Can Ring doorbells bring down the cost of your insurance?
Can Ring doorbells bring down the cost of your insurance?
Walk down any UK street and there’s bound to be a few houses with Ring doorbells attached to their front doors, or perhaps even a security camera pointed at the front or back entrances.
These smart technology devices have given us a new sense of security and peace of mind: they allow us to always know who’s at the door (even when we’re not at home) and to instantly find out if someone is inside our house when they shouldn’t be.
Despite a legal case around the privacy of neighbours and some fears around security, there seems to be no signs of us stopping our new love for smart home tech.
UK Government research shows that there will be around 75 billion internet-connected devices in our homes around the world by the end of 2025.
How much does it cost to have a smart home?
While there are plenty of companies creating these security devices, it’s fair to say Ring has the lion’s share of the market and is probably the most well-known.
A brand new Ring doorbell will currently set you back £89 - and you’ll pay more for its premium models. Then if you want access to your past videos there’s a monthly subscription service to sign up to. However, there are other devices available from around £30.
Yet while we know they give us a new way to see who is at the door before opening it, or to give messages to delivery drivers if we’re not in, what difference can they really make to the security of our homes?
Before the age of smart home technology, some insurers asked new customers if they were a member of their local Neighbourhood Watch scheme, and you’ll often find this question still asked. Although there’s no smart technology involved, the modelling is the same – it’s a way to reduce crime happening in your neighbourhood, and home.
There are currently around 2.3 million members to the scheme which aims to reduce crime. However, no actual figures have ever been given, nor a link to show if a local scheme could save members money off their insurance bills. So would it be any different for a Ring doorbell?
While anything that improves the security of your home or car, and lowers the risk of it being broken into or burgled can only be a good thing, can it actually save you money?

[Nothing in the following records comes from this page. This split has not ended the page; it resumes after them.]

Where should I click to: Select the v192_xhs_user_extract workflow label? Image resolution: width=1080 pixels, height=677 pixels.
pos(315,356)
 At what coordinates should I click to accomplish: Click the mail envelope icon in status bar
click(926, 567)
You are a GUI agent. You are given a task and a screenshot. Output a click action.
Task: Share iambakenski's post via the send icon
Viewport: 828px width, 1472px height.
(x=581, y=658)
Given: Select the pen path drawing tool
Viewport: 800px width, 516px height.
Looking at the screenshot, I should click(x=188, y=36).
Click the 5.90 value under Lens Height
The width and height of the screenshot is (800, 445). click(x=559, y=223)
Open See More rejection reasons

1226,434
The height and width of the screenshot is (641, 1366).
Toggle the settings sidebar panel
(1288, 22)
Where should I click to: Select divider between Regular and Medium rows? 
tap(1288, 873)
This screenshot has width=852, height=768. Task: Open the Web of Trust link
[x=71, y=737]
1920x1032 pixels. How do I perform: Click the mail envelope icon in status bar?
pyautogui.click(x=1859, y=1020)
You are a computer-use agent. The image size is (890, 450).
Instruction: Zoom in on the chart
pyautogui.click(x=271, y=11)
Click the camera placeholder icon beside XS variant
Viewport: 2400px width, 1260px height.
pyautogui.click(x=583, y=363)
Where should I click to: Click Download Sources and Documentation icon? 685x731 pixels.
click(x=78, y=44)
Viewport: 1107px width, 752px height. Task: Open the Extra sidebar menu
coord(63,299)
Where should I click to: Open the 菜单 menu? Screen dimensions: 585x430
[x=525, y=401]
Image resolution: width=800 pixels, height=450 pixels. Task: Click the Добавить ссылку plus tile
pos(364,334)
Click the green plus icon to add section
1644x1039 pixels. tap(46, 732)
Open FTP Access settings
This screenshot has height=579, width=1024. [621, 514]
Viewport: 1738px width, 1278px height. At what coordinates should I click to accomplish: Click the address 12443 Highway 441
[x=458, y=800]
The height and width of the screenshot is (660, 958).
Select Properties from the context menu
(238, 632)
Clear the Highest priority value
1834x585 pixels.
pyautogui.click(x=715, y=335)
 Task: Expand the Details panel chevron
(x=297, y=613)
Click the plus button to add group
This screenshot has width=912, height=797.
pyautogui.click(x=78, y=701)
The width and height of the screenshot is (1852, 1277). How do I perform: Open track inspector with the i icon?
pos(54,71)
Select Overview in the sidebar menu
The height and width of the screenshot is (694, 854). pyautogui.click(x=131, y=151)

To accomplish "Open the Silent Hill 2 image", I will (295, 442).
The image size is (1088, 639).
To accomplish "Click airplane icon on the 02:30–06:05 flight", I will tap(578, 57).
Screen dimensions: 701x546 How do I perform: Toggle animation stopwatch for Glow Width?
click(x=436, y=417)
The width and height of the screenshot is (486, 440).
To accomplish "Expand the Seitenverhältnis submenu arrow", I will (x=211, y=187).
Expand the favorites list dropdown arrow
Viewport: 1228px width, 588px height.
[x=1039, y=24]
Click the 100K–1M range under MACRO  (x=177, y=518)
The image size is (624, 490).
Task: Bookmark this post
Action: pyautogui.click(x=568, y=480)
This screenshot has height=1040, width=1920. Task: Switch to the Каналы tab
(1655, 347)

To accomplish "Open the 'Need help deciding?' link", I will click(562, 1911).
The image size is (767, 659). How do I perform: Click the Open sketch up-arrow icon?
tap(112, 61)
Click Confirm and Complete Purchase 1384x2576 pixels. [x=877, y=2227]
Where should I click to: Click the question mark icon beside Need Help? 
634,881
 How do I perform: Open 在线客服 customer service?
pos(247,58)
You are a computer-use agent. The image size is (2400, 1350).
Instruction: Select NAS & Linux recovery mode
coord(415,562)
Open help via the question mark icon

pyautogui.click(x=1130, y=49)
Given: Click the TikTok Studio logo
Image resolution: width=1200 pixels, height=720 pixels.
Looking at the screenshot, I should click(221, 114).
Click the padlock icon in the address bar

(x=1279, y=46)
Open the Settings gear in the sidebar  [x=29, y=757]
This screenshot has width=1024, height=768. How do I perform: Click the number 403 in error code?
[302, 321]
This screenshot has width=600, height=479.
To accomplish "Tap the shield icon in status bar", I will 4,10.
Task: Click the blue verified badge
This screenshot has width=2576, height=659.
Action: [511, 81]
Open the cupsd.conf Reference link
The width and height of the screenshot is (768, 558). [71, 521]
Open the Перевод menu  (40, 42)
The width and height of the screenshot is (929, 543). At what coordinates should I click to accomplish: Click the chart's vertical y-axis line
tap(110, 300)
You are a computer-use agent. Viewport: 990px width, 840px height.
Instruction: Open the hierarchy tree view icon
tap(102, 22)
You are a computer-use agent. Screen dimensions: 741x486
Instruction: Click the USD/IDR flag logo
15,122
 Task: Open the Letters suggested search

How much could you knock off your insurance bill?
For fully comprehensive car insurance the average is £635 per year and for combined buildings and contents insurance you’ll pay an average of £136 per year, according to our data.
When buying this car or home insurance, you’ll be asked a raft of questions about your own circumstances. This includes your age, where you live, the type of house or car you own and so on - but another question often included is if you have any security devices installed at your home.
Are potential customers being asked this because it can make a difference to premiums? While anything that improves the security of your home or car, and lowers the risk of it being broken into or burgled can only be a good thing, can it actually save you money?
Ring said in a recent report that its mission is to “make neighbourhoods safer and help build stronger communities by designing products that help people stay connected to their home from wherever they are.”
However, when drilling down into the data it’s unclear exactly how much, if any, money you could knock off your insurance bill if you were to install something like an electric doorbell or camera.
In fact, Jonathan Cracknell, Aviva Underwriting Manager, said: “While smart home devices can act as good deterrents or detect intrusion more rapidly to help raise the alarm, the majority don't actually prevent physical entry to a property, so they are not considered as a pricing factor when calculating premiums.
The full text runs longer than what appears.